It should calculate percent of the country's population each city is, but it... the data is bad. It's a data issue.

## Reading Google Sheets from pandas

I was trying to find a good spreadsheet for you to look at, and for some reason sitting at the top of my Google Drive was [this random list of anime and various scores and things](https://docs.google.com/spreadsheets/d/1CV9_bm7LrrjlDNb12ftBZBolAhtfunZP8j9g1sxbDFM/edit#gid=77782877). Why? I have no idea. Seems official, though.

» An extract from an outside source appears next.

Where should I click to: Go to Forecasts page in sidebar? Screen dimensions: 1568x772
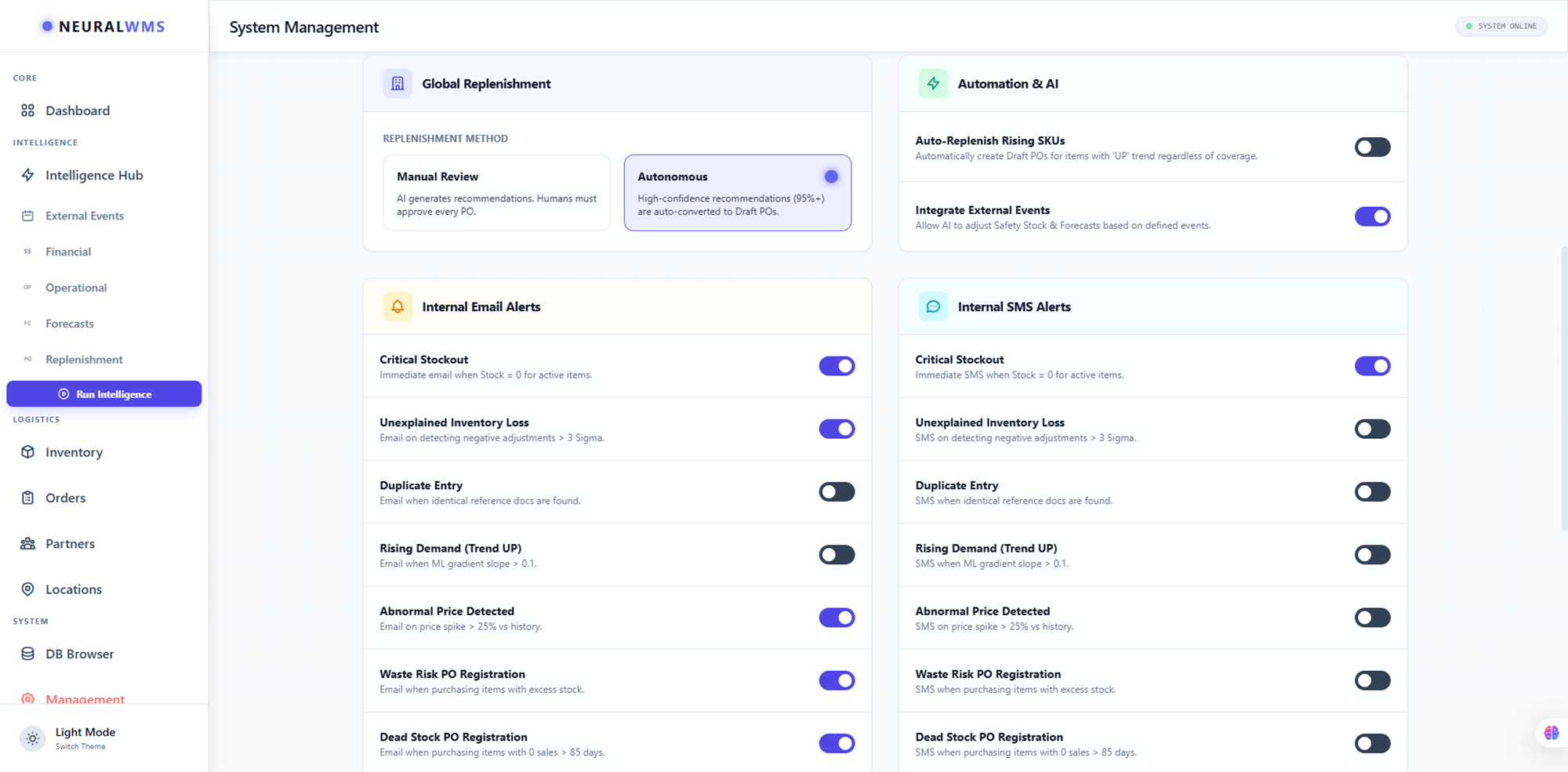tap(70, 324)
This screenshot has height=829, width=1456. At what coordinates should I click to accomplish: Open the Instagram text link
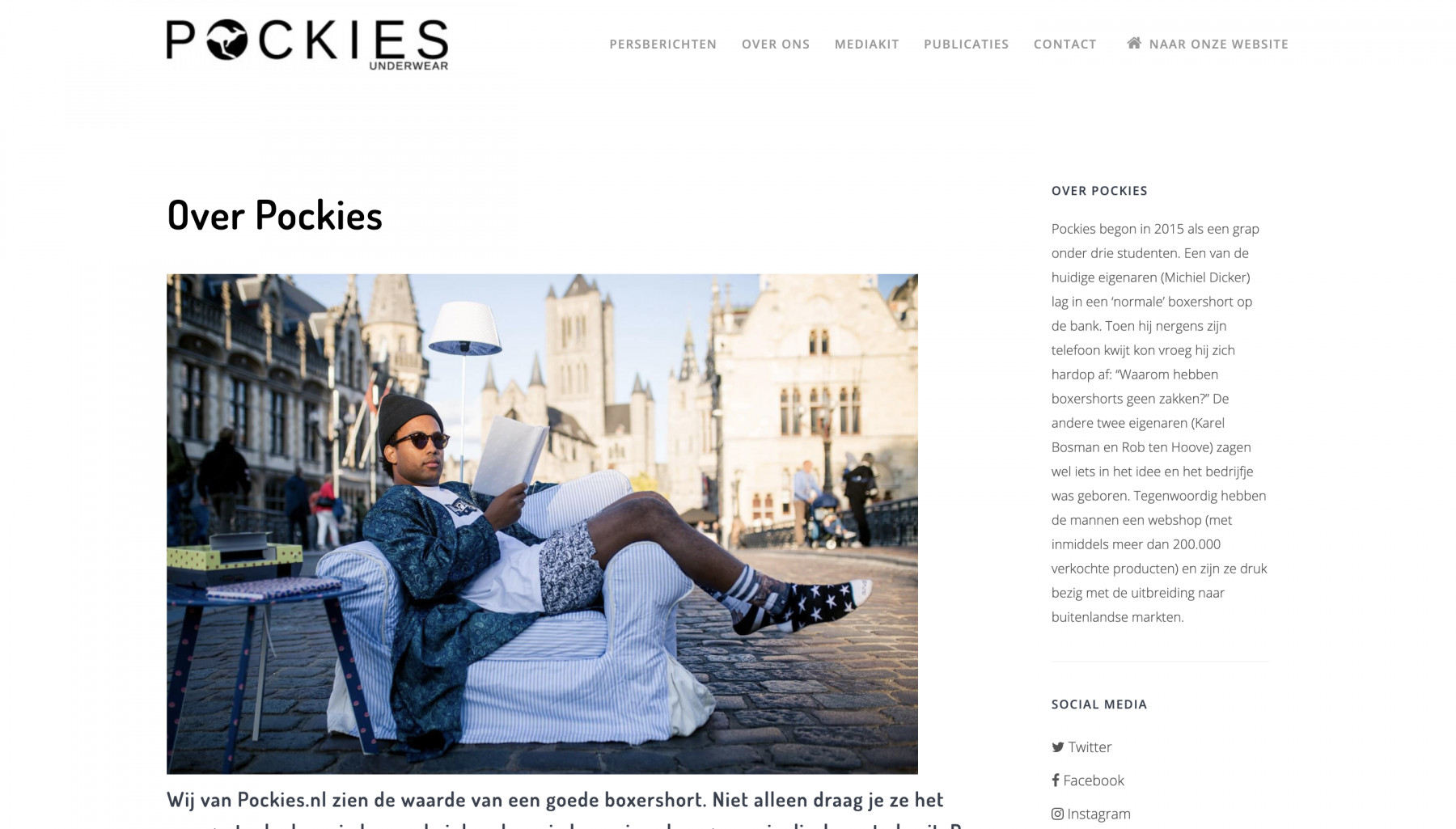1098,814
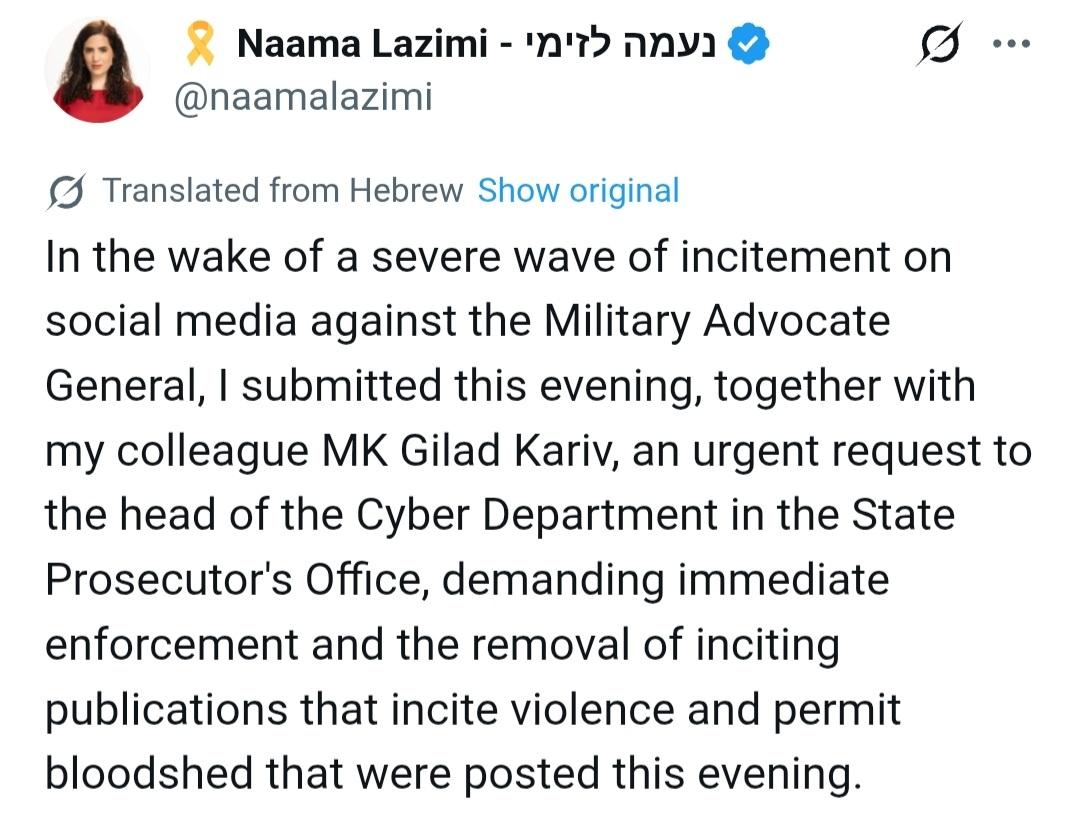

### Read in the `Most favorited` spreadsheet and look at the first five

> **TIP:** [Use this walkthrough](https://towardsdatascience.com/read-data-from-google-sheets-into-pandas-without-the-google-sheets-api-5c468536550), but beware of fancy quotes

### Read in the `Most Dropped` spreadsheet and look at the first 5

What was the difference between the two? The URL is *mostly* the same.

## Reading HTML tables with pandas

This is the real killer app here. `pd.read_html` doesn't really read HTML, it reads *HTML tables*.

Use `pd.read_html` to read in the big watermelons from [here](http://www.bigpumpkins.com/WeighoffResultsGPC.aspx?c=W&y=2022). Look at the first three.

* **TIP:** Read HTML gives you a *list of all of the HTML tables on the page*. This means "the output is going to look ugly, but it's not a Series, it's a list of dataframes."
* **TIP:** I think you should save that as a variable called `tables`
* **TIP:** Then just keep looking at the first table, the second, the third, with `[0]`, `[1]` etc, until you find the one you want. Then save that as `df`.